Victor Calo, King Abdullah University of Science and Technology
PetIGA: High-Performance Isogeometric Analysis

Authors

  • V.M. Calo
  • N.O. Collier
  • A.M.A. Cortes
  • L.A. Dalcin
  • A. Sarmiento
  • P. Vignal

Abstract

We have developed fast implementations of B-spline/NURBS based finite element analysis, written using PETSc. PETSc is frequently used in software packages to leverage its optimized and parallel implementation of solvers; however, we also are using PETSc data structures to assemble the linear systems. These structures were originally intended for the parallel assembly of linear systems resulting from finite differences. We have reworked this structure for linear systems resulting from isogeometric analysis based on tensor product spline spaces. The result of which is the PetIGA framework for solving problems using isogeometric analysis which is scalable and greatly simplified over previous solvers.

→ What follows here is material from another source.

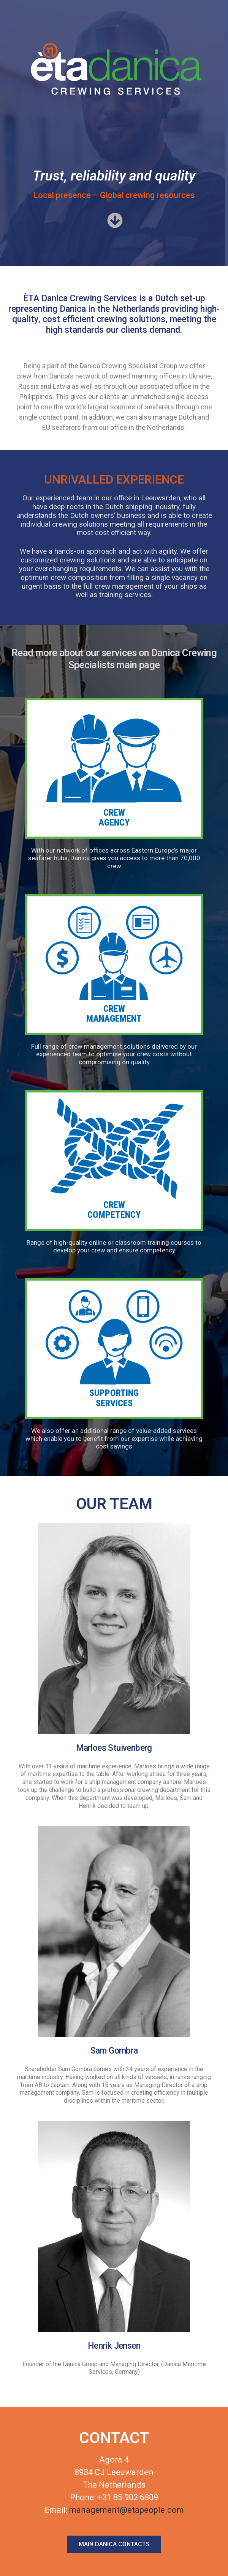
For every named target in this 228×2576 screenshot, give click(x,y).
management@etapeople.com (126, 2510)
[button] (114, 220)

Our infrastructure has also allowed us to develop scalable solvers for a variety of problems. We have chosen to pursue nonlinear time dependent problems, such as:

  • Cahn-Hilliard
  • Navier-Stokes-Korteweg
  • Variational multiscale for Navier-Stokes
  • Diffusive wave approximation to shallow water equations
  • Phase-field crystal equation and its time integration
  • Divergence-conforming B-spline model for nanoparticle suspensions

We also have solvers for an assortment of linear problems: Poisson, elasticity, Helmholtz, thin shells, advection-diffusion, and diffusion-reaction. All solvers are written to be inherently parallel and run on anything from a laptop to a supercomputer such as Shaheen, KAUST's IBM-BlueGeneP supercomputer. In this presentation, we will focus on new time integration techniques for phase-field modeling which are energy stable and allow for stable linearizations of the underlying non-linear model as well as on divergence conforming discretizations for nanoparticle suspensions.